Où situez-vous « les Mers perdues » dans la chronologie du cycle?

C’est une aventure extraordinaire : Frédéric Martin, mon éditeur, a eu une excellente idée. Il voulait trouver une couverture aux « Jardins statuaires » et il a pensé à François Schuiten. Il prend contact avec lui, qui demande à lire le manuscrit et à me rencontrer: je suis monté à Bruxelles. La sympathie a été quasiment immédiate. J’étais chez lui comme chez un ami de longue date.

Il me dit : «J’ai quelque chose à vous proposer. J’ai sur les bras une trentaine de planches. J’aimerais en faire un album, et avoir un texte pour l’accompagner.» Il me met sur les genoux un carton à dessin et me dit d’écrire ce que je veux, à la condition que le texte soit bouclé sous deux mois. A ce moment, j’entends une sorte de murmure, un certain timbre de narration, comme une musique. Je me suis attelé à quelque chose qui dépassait largement la commande : le texte était trop long. C’était encore une exploration de pays imaginaires, encore une histoire de statues.

Cette proximité avec «les Jardins statuaires» m’a gênée, mais ça venait. Je ne voulais pas interrompre la coulée créative, mais j’avais le sentiment de ramener ça dans le cycle qui m’était familier. Je me trouvais dans quelque chose qui s’apparentait à mon «Cycle des contrées». Je me suis dit que l’ensemble serait une sorte de symphonie avec plusieurs mouvements, dont «les Mers perdues» seraient la coda, la découverte finale d’une origine très lointaine. Mais il s’agissait de ne pas dépayser le lectorat de François Schuiten. Il est venu à mon secours: il a sorti les planches préparatoires, ce qui rend l’album précieux pour ses admirateurs.

De mon côté, sous couvert d’une affabulation, j’introduis des réflexions sur l’art du dessinateur, puisqu’un personnage de l’équipée dessine et que le narrateur livre ses remarques sur son travail. Les deux livres, les «Jardins Statuaires» et «les Mers Perdues» sont sortis en même temps.
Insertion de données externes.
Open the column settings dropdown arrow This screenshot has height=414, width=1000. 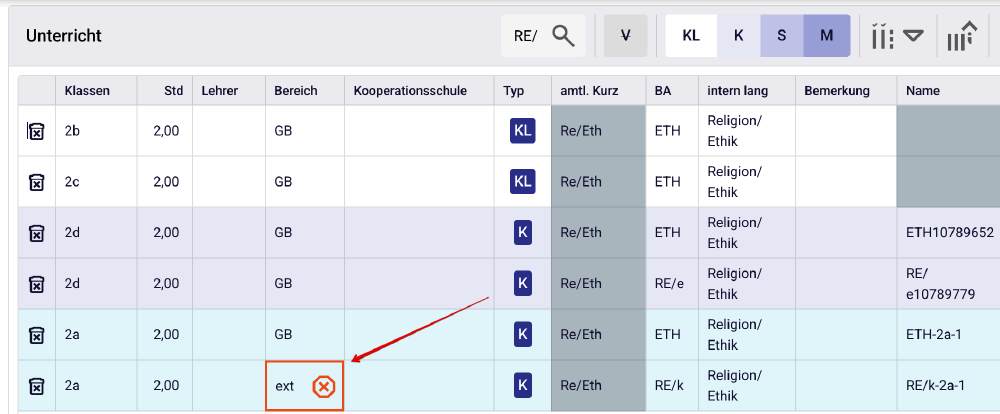pyautogui.click(x=913, y=36)
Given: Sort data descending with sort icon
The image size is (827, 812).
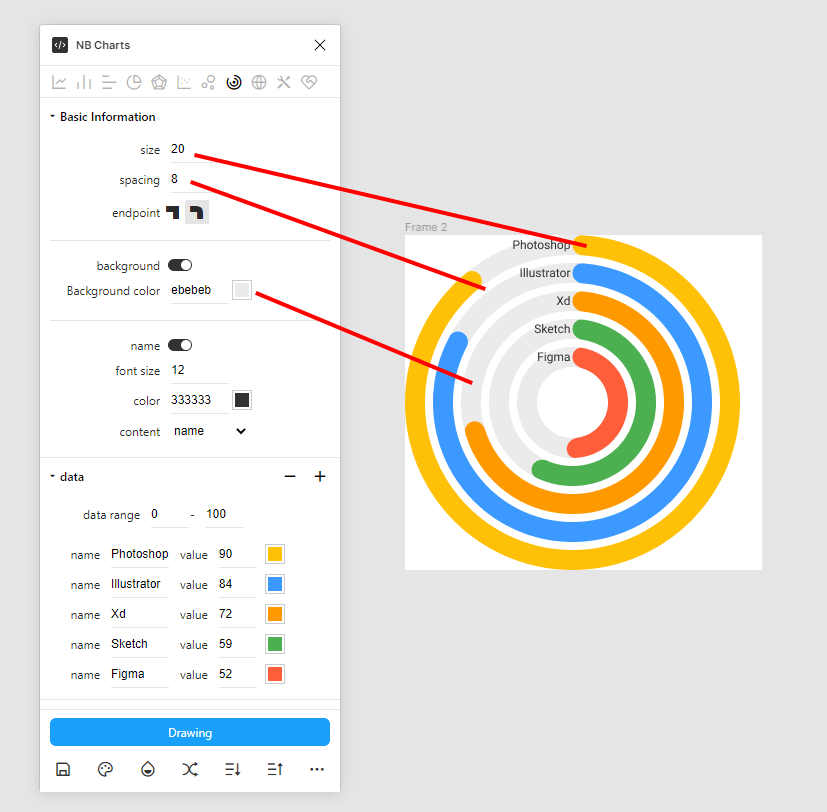Looking at the screenshot, I should point(232,769).
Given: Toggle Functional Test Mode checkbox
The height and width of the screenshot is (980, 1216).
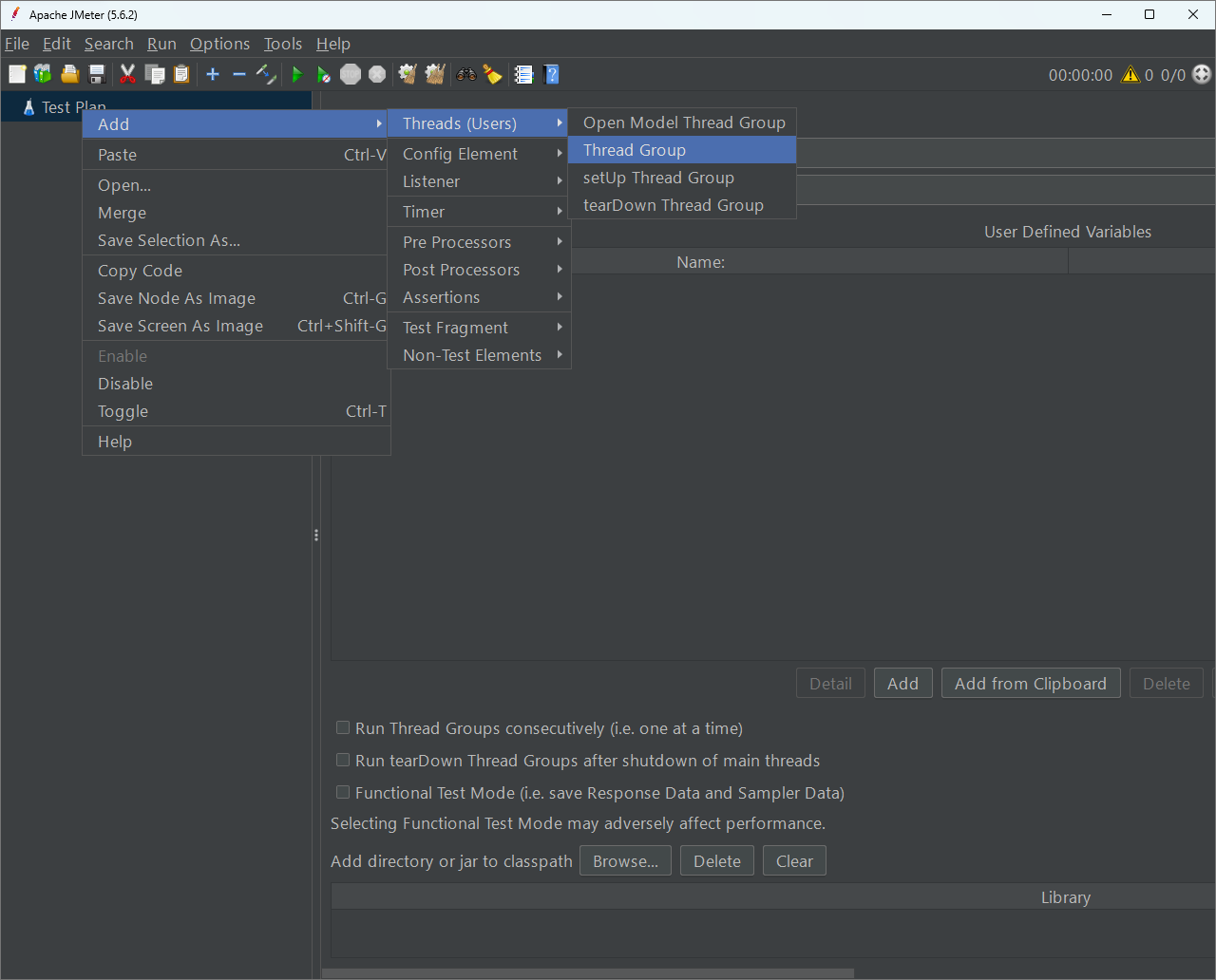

Et je pense que c’est ce qui m’a sorti de l’obscurité : je le dois à la bonne gestion de mon éditeur et au contact amical avec François Schuiten qui malgré sa grande notoriété, partout où il parlait de cet album, a renvoyé vers moi, l’autre artisan, avec beaucoup de gentillesse. C’est plus qu’un type correct, c’est un type généreux. C’est agréable, un homme de talent qui est aussi quelqu’un de bien.

J’ai lu que vous étiez en relation avec Julien Gracq, et qu’il avait transmis «les Jardins statuaires» à José Corti…

De temps à autres j’échangeais une correspondance avec Gracq, que j’admirais beaucoup et dont je considérais qu’il avait été un grand écrivain surréaliste. «Le roi pêcheur», c’est quasiment un manifeste. Son livre sur André Breton est un des plus pertinents. Pour des motifs passionnels, il avait pris ses distances avec le mouvement. Mais enfin je gardais contact avec lui. Un jour, je lui ai proposé de lire le manuscrit des «Jardins statuaires». Il m’a répondu: «Je ne lis jamais les manuscrits, c’est un principe sans exception. Ne me l’envoyez pas, je vous le retournerais. En revanche, je peux le transmettre à José Corti, étant donné ce que je sais de votre sensibilité.»

De passage à Paris, je passe voir le père Corti, tassé sous sa bouffarde, vieux bonhomme fidèle au poste, et je lui explique l’affaire. Il me dit qu’il ne l’a jamais vu. «Je ne peux pas mettre en doute la parole de Gracq, me dit-il, et de mon côté je n’ai jamais perdu un manuscrit de ma vie.» Il y a là un mystère.